What happened: There were bumps in the road, resulting from a hurried process and some turf battles between ministries, and one significant about-face when the government announced that outside agencies (rather than schools themselves) would be permitted to provide before- and after-school programs. But the program is still seen as a net positive, from a political perspective, for Mr. McGuinty's Liberals - and will be all the more so in 2011, when full-day kindergarten comes to another 200 schools.
THE OPPOSITION
What we said: Tim Hudak, the novice leader of the Progressive Conservatives, did what he needed to do in 2009 - professionalizing his party's operations, and re-engaging members after a disheartening few years. Now, Mr. Hudak will need to start worrying about how he presents to other Ontarians. Look for a softening of his image, with other Tories playing attack dog. The bigger task will be to start carving out a serious alternative vision for the province, not just opposing whatever the Liberals are doing.
What happened: Maybe an alternative vision wasn't so urgent after all. The Tories showed little interest in talking about their own policies, for fear of taking the heat off the Liberals. Although Mr. Hudak spent lots of time on the road speaking with interest groups and rallying the like-minded, and introduced himself via a television commercial, his profile (despite leading in the polls) remains low. That will begin to change when he started rolling out more policies, probably in the spring of 2011. Until then, consider it a slow build.
SCANDALS
What we said: By the end of 2009, controversy surrounding spending practices at provincial agencies began dying down. But the Tories have been hinting for months that they have more dirt. If so, they'll be looking to bring it to light early in 2010, lest everyone move on.

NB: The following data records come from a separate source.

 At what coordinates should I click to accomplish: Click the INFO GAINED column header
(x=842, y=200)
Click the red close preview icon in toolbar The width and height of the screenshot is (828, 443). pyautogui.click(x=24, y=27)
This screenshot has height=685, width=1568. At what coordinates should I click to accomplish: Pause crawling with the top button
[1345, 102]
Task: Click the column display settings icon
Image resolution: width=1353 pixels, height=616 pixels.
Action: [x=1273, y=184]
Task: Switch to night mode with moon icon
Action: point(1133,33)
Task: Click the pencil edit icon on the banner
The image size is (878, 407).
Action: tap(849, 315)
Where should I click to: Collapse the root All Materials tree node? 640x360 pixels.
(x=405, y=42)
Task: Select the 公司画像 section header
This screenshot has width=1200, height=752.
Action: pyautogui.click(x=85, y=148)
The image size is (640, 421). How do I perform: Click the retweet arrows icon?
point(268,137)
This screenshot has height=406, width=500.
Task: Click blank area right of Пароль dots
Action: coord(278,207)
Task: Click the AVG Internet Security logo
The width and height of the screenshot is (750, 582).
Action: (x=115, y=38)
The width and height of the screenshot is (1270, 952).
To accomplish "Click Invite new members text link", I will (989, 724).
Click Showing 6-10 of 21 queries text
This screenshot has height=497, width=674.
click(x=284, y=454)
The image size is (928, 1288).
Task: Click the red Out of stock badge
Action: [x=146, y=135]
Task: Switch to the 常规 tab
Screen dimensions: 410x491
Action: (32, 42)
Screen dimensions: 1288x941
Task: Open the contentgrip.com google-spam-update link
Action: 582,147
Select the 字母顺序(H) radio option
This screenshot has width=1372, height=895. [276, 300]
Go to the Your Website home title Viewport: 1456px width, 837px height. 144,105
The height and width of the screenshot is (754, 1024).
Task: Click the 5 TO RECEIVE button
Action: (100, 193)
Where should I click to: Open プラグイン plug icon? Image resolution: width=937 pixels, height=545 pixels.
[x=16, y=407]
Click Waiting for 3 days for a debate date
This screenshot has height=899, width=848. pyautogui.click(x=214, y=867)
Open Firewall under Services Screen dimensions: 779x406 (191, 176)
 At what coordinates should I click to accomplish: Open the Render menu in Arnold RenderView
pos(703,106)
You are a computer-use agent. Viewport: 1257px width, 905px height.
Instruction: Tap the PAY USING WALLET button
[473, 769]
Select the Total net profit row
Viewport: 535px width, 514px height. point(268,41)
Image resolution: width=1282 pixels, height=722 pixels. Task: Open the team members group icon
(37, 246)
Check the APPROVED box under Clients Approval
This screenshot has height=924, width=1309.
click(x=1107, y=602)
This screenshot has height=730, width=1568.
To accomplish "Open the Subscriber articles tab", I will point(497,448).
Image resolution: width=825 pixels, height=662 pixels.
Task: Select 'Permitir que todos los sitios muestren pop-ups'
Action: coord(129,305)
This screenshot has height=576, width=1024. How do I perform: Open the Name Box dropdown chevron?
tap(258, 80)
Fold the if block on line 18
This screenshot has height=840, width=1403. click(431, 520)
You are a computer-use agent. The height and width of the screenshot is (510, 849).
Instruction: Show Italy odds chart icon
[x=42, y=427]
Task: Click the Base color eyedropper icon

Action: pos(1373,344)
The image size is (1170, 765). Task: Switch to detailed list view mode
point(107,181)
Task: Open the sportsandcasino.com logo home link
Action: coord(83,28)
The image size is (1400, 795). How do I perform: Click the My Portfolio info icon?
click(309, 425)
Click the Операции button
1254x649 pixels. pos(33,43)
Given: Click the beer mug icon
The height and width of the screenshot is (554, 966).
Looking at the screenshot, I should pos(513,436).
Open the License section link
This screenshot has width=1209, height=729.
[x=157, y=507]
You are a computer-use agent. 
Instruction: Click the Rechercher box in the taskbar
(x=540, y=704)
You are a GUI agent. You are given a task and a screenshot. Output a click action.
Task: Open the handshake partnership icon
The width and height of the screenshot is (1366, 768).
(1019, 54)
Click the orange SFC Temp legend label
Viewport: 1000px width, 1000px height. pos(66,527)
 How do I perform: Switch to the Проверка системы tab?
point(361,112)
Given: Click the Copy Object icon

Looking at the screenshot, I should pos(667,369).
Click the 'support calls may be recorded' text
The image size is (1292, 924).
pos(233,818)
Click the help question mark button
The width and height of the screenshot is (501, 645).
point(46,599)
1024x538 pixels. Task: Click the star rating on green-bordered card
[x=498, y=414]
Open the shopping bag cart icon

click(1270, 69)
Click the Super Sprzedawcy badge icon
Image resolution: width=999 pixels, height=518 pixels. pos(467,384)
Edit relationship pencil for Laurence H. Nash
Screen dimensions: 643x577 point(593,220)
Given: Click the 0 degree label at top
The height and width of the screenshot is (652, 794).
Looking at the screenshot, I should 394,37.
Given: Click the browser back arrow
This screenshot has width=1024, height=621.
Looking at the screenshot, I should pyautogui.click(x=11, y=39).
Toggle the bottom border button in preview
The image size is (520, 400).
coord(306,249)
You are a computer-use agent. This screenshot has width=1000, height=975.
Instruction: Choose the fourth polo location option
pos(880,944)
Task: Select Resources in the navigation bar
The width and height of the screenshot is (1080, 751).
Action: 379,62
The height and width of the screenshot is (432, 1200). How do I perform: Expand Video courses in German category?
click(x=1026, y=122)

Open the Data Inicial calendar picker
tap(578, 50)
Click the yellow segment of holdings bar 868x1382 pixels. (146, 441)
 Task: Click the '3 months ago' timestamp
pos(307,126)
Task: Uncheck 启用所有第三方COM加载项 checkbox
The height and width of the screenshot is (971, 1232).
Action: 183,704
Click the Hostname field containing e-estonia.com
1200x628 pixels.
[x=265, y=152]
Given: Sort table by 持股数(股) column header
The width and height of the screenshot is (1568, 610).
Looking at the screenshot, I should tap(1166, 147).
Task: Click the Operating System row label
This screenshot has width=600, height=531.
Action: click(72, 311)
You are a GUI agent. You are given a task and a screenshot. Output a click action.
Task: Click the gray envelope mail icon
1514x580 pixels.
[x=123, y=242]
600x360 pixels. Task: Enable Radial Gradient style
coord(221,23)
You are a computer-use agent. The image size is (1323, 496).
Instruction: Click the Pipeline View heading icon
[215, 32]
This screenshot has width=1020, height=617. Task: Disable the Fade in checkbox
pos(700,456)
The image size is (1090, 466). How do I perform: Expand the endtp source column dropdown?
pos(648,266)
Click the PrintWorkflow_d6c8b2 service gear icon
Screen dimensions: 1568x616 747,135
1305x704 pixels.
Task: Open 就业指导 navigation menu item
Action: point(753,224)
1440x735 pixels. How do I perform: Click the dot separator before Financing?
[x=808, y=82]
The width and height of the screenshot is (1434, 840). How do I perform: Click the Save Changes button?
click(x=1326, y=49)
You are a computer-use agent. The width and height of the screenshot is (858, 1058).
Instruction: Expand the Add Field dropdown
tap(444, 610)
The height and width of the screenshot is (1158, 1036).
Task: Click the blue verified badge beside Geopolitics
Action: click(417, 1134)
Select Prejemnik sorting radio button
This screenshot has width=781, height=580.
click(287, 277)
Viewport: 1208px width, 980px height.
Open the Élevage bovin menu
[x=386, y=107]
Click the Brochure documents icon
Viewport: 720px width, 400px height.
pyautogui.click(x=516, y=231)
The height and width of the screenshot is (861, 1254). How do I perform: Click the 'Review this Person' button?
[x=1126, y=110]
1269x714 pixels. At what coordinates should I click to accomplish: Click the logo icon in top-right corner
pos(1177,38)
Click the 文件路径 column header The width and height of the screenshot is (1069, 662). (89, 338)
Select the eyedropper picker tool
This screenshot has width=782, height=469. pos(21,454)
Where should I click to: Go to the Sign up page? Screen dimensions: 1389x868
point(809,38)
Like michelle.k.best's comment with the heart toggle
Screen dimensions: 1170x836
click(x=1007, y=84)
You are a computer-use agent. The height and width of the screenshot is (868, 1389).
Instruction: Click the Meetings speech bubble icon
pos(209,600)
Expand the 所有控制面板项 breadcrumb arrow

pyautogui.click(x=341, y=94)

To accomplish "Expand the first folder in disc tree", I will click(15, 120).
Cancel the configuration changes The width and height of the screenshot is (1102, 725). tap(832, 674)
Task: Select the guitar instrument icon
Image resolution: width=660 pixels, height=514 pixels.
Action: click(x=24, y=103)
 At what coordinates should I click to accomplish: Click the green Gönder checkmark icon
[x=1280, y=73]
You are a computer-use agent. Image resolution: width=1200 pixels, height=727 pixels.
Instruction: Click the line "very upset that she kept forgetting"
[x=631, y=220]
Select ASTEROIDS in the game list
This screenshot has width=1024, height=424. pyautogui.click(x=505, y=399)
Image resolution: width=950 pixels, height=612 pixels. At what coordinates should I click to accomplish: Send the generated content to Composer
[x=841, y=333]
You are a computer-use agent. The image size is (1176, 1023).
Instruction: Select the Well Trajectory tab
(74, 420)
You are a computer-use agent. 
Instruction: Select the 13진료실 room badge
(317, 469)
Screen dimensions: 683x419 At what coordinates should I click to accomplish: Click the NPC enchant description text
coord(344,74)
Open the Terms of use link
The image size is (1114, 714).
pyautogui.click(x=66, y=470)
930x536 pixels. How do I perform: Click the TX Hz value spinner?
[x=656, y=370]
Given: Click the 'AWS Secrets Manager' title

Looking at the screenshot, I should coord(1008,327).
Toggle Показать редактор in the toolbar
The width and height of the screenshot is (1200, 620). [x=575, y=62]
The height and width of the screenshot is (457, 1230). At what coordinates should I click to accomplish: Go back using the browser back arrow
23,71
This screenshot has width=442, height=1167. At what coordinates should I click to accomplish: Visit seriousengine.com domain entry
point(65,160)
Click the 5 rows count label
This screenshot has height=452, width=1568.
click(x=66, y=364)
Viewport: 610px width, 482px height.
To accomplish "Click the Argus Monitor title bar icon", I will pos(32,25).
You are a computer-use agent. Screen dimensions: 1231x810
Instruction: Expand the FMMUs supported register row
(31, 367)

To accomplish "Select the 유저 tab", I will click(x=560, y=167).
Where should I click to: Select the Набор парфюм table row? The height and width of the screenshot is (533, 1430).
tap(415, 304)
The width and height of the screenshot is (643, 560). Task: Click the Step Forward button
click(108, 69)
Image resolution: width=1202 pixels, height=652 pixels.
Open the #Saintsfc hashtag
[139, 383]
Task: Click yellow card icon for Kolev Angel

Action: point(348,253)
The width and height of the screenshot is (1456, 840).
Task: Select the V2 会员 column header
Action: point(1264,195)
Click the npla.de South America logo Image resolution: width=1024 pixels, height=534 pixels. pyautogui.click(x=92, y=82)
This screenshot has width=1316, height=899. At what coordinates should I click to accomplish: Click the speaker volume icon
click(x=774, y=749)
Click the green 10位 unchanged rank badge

What happened: The spending controversies underwhelmed, despite dubious opposition attempts to paint hospitals' consulting contracts as "eHealth 2.0." But the Liberals found other ways to plunge themselves into the muck, mostly by mismanaging issues - from sex education to G20 security to eco fees - that flew under the radar until it was too late. As a result, they spent another year mostly on the defensive.
THE ECONOMY
What we said: Never mind that it might have more to do with what happens in Washington, and to a lesser extent Ottawa, than at Queen's Park. If Ontario's economy shows strong signs of rebounding by the end of 2010, Mr. McGuinty will disproportionately claim credit for it (holding up decisions like the HST). If it's stagnant, he'll be disproportionately blamed by the opposition (holding up decisions like the HST). Either way, it will have an enormous bearing on Ontarians' mood in 2011.
What happened: Ontario's unemployment rate went down in 2010, from 9.3 per cent at the start of the year to 8.2 per cent by November, and the economy grew about 140,000 jobs over twelve months. But the jobs picture is still in considerably worse shape than it was pre-recession. And from a political perspective, much of the well-documented anti-incumbent unrest can be chalked up to the slow trickle-down of economic recovery. It may be abstract, but that anger will make matters very difficult for Mr. McGuinty next fall if the recovery isn't felt more strongly by then.